**WHAT YOU ARE ASKED TO DO:** Print every record exactly as it appears. Leave the pictures out.

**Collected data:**
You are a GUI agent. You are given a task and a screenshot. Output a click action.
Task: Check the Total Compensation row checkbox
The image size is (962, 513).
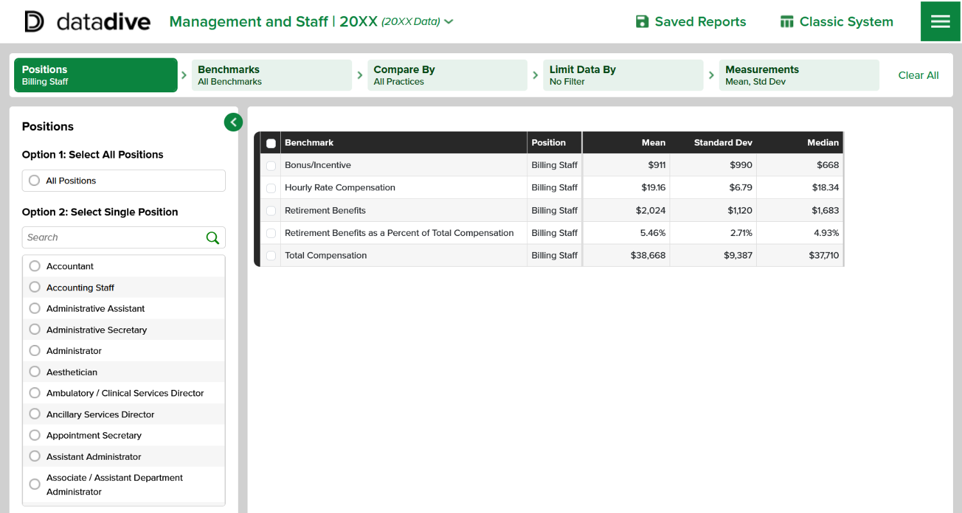[x=271, y=256]
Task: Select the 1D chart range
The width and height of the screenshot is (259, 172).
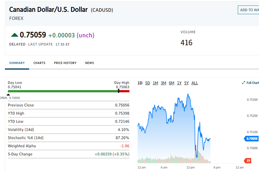Action: click(140, 83)
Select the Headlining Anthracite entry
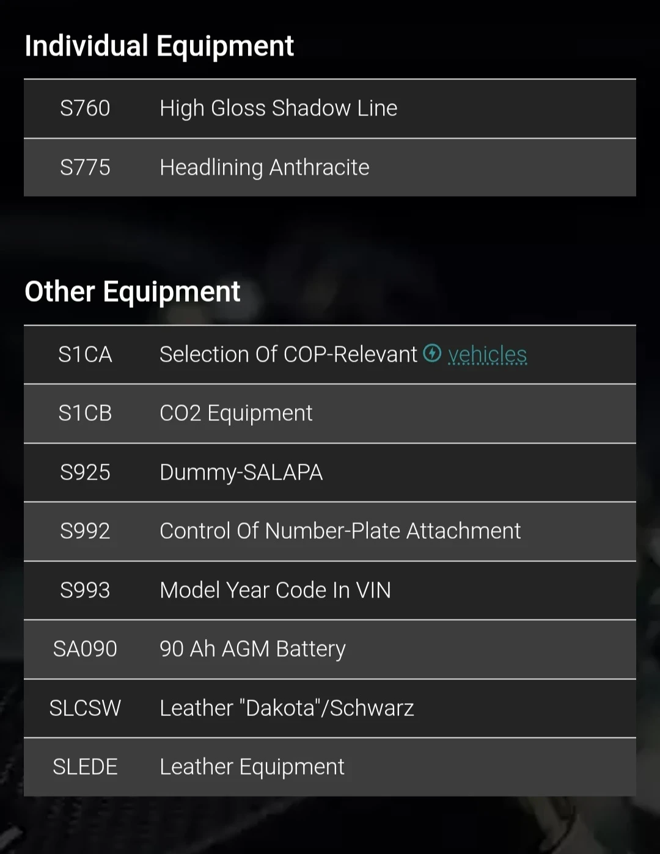This screenshot has width=660, height=854. 264,167
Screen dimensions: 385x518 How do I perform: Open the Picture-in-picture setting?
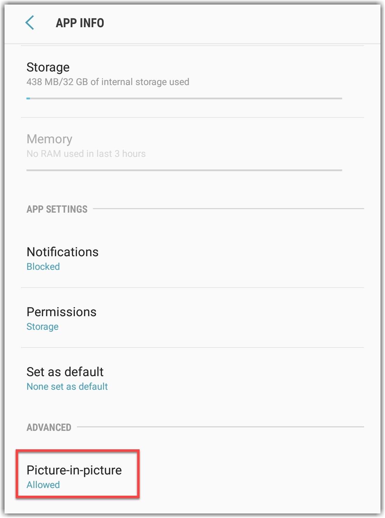[74, 470]
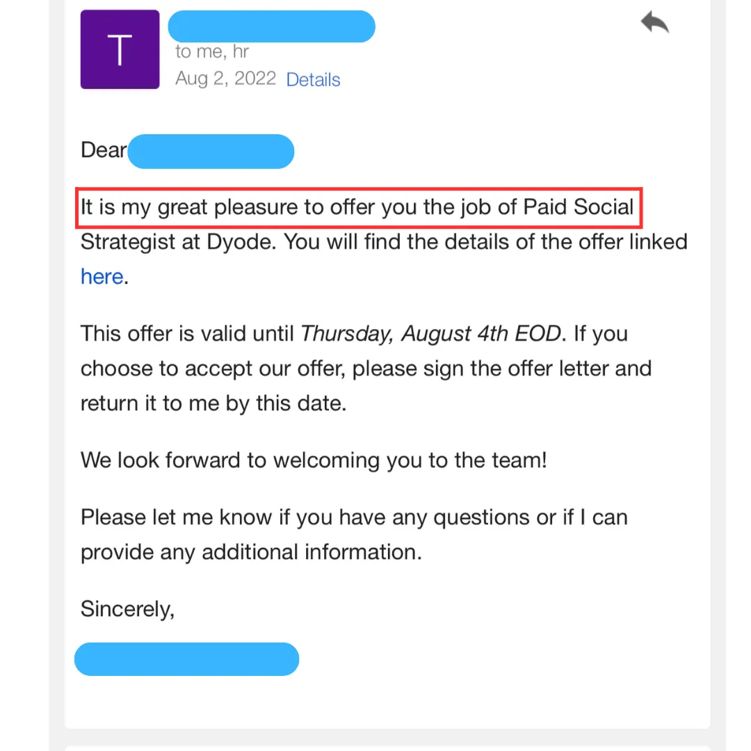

**RESULT:**
You are a GUI agent. You are given a task and a screenshot. Output a click action.
Task: Check the Total Compensation row checkbox
The image size is (962, 513).
[x=271, y=256]
Task: Select the 1D chart range
The width and height of the screenshot is (259, 172).
Action: click(140, 83)
Select the Headlining Anthracite entry
This screenshot has width=660, height=854. 264,167
Screen dimensions: 385x518 How do I perform: Open the Picture-in-picture setting?
[74, 470]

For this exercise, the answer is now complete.